December 1, 2007

The Kase for Kansas

Quick, name the BCS teams that had only one conference loss this season. There are three: Ohio State, Virginia Tech, and Kansas. Ohio State is in the title game, Virginia Tech is unlikely to make it because of a bad loss to LSU, and Kansas is about to get screwed.

We can all agree that all things being equal, a team that wins its conference should be ranked ahead of a team that does not. We can also all agree that if Team A beats Team B then Team A should be ranked ahead of Team B. So why should KU get in ahead of everybody else? The answer is easy, all things are not equal.

A few things to say first about this season.

A lot of media folks are going to say that every team other than the team chosen for the #2 spot is getting screwed. The reality is that only KU is going to get screwed. No team "deserves" the #2 spot. In college football, when you lose two games, you have no argument that your team should be in the national championship game. None. Whatsoever.

The fact of the matter is that KU has one loss to a top five team at a neutral site by eight points. No two-loss team can compete with that. Considering that KU did not get the chance to play for its conference title because it plays in one of two divisions in all of college football where 7-1 did not get it done, it becomes even harder to defend the "not a conference champion" argument.

Finally, other than the conference champion argument, there is the schedule argument. Kansas quite clearly played a cupcake schedule. But the thing about this season is that everybody sucked. The media is going to talk about how KU didn't beat anybody, and it's true. But nobody beat anybody. LSU, who probably played among the toughest schedule in the country, only beat two teams with fewer than four losses, and one with fewer than three. Not exactly your typically tough SEC schedule.

The media will gripe about how this year finally proves that a playoff is needed. The truth, however, is that it is only their idiocy that will prevent the true deserving #2 team from getting to New Orleans. Ohio State clearly deserves to go. Virginia Tech has a 41-point loss on its schedule.

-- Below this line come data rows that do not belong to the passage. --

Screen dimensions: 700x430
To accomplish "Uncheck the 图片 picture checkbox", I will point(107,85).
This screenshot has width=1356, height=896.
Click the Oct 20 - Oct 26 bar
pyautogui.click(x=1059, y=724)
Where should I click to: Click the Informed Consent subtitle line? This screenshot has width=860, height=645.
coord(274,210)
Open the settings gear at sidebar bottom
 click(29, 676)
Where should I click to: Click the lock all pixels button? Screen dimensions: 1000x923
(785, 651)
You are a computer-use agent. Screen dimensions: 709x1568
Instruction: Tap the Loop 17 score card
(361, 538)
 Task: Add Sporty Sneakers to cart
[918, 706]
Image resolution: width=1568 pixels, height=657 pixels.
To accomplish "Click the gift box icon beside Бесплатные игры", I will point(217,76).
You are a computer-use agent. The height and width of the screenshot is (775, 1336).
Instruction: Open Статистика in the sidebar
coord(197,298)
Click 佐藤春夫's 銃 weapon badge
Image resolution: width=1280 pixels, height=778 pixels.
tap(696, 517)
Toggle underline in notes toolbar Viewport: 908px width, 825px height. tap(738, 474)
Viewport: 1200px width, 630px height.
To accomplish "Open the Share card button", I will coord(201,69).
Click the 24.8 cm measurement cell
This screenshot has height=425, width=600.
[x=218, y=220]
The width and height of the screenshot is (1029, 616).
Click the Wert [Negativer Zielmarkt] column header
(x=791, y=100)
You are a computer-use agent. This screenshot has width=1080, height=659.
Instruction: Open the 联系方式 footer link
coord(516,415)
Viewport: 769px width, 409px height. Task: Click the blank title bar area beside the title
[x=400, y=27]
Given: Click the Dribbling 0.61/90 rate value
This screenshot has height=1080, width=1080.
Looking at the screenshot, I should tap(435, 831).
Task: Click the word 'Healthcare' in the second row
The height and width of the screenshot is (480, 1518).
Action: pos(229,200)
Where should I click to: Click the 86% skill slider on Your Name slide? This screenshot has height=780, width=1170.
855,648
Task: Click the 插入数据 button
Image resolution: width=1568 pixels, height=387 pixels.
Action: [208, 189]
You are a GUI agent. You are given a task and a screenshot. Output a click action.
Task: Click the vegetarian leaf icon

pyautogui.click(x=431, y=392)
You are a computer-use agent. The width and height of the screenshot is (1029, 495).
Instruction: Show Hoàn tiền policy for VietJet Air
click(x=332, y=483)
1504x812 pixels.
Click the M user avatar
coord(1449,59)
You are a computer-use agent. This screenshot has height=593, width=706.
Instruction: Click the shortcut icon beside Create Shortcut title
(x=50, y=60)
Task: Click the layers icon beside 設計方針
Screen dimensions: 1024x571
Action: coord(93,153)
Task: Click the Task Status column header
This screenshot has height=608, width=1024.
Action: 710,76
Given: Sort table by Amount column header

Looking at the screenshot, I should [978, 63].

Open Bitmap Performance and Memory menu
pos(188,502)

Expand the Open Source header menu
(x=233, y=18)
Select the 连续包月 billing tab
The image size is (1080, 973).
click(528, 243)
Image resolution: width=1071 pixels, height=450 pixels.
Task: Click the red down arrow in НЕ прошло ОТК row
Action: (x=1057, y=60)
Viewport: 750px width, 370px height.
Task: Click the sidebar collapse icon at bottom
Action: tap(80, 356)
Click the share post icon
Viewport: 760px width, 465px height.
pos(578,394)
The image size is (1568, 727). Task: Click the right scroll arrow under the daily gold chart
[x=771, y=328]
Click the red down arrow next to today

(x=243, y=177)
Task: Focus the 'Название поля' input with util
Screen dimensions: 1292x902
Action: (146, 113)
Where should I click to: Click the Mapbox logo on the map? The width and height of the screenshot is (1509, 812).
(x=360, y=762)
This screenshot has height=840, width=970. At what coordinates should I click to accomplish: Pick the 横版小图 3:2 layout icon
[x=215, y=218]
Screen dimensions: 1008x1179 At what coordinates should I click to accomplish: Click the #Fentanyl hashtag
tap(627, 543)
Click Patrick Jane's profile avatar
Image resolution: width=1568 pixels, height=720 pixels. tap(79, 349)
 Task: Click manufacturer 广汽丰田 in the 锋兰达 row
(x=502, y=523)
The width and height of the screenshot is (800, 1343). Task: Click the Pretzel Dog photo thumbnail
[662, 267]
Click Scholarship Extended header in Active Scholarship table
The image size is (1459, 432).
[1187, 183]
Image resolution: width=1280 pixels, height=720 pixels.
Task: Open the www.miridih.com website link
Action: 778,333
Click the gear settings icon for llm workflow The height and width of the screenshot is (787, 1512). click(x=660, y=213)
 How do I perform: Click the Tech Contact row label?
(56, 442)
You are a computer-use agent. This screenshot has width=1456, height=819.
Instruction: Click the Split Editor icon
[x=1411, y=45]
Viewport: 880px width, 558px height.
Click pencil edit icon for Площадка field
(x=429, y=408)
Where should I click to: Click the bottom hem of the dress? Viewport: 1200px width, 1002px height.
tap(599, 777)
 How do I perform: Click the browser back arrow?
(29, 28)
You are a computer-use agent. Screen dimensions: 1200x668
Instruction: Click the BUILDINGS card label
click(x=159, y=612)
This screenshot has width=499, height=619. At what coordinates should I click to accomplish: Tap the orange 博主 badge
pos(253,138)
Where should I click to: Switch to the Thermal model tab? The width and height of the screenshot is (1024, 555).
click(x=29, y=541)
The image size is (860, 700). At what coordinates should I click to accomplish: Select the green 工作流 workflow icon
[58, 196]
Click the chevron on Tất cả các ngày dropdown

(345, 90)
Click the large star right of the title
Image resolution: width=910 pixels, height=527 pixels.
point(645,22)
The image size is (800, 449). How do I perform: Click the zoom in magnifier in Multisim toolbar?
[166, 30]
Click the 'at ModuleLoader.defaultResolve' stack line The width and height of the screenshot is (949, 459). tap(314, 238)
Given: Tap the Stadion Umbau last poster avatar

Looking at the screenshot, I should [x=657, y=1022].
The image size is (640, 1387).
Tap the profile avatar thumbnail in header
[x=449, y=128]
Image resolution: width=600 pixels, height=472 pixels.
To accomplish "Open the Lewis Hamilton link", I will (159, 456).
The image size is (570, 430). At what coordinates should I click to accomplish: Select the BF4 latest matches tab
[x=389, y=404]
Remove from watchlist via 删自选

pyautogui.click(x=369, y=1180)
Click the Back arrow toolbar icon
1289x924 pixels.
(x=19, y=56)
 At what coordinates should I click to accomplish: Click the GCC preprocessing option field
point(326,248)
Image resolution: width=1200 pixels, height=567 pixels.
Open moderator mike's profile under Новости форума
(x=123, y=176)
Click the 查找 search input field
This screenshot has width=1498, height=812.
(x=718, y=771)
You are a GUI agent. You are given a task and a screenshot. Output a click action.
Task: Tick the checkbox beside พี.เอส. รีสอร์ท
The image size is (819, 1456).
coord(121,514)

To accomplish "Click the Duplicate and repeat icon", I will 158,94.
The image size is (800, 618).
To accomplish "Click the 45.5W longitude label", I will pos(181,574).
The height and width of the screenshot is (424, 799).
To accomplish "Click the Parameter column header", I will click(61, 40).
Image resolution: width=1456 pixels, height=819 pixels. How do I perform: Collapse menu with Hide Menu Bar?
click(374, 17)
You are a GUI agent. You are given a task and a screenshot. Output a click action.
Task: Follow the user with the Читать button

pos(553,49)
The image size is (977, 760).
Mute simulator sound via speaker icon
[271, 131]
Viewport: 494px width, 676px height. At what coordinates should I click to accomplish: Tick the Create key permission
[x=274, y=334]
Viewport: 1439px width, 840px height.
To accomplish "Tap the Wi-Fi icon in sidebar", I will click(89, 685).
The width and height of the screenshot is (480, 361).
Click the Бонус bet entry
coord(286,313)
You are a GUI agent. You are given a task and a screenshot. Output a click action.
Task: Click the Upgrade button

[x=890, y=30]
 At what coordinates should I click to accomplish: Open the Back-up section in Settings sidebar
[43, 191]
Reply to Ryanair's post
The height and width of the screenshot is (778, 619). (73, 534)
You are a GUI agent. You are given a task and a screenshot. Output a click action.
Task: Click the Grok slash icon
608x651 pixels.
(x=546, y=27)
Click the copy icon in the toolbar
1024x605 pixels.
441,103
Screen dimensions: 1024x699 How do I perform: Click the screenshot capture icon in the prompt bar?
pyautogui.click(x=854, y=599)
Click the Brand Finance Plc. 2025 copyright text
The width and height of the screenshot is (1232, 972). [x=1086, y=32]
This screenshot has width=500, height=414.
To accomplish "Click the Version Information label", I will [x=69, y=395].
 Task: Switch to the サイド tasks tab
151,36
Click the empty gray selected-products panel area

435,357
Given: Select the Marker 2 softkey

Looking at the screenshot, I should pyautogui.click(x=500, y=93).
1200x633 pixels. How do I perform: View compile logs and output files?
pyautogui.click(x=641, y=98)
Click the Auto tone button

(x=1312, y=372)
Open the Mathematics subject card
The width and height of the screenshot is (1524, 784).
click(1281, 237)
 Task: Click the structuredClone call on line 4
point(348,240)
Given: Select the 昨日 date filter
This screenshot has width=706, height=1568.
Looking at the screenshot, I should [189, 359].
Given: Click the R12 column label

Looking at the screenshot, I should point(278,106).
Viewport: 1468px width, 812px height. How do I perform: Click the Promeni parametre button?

UGA has an ugly 21 point loss on the books and did not win its conference. USC lost to Stanford. Nothing needs to be said about Mizzou and WVU. Screw OU. Appy State has losses to Georgia Southern and Wofford.

The point is, nobody really deserves the #2 spot, but KU doesn't not deserve it most.

4 comments:

JBRATER said...

HAWAII!!!

Schedule was really just about as tough as Kansas and OSU, and they beat Washington just as convincly as OSU did!!!

And they're undefeated!

And don't rip on Appy - those were both playoff teams they lost to, and they're only 2 wins away from a third straight title. HOT HOT HOT!!!

Anonymous said...

And why is Ohio State the write-in favorite for number 1? I understand that there is a prevailing aura of parity in the college football world this year, but there are plenty of teams who are better than or at least competetive with the two teams we saw in the NCG last year. Ohio State is not one of them. They are not as good as they were last year, and last year's team played as if it didn't belong on the big stage. So why is it that just because their season ends before Thanksgiving, they get to sit around and watch better teams play their way out of a spot in a National Championship? As Frank Calliendo says in his Charles Barkeley impersonation, "that's terrible. Now back to you, Ernie."

Abram said...

While I am in Spain, not all opinions expressed are mine. I, for one, put more stock in the fact that you should have to win your conference to win it all. I also see this season as the best example yet of the need for some form of a playoff to decide this undecideable issue ON THE FOOTBALL FIELD! I'd say some form of a "flex system." Jeff disagrees.

Anonymous said...

First of all, thanks Jeff. Second of all, I'm not sure I can wholeheartedly agree. Your central argument: "all things are not equal," is quite true, but in the sense that this is never equal in college football. I can't comfortably argue we deserve it more than Oklahoma; they beat the team we lost to twice and won the conference. I'm not even comfortable saying we deserve it more than Hawaii, nor LSU with their strength of schedule and conference title. What we need is an 8-team playoff system with the six conference champs and two at-larges, one of which is of a non-major conference and the other of which is determined by the BCS computer system (which would likely be Kansas this year). That's the only thing that seems really fair to me; this system doesn't work.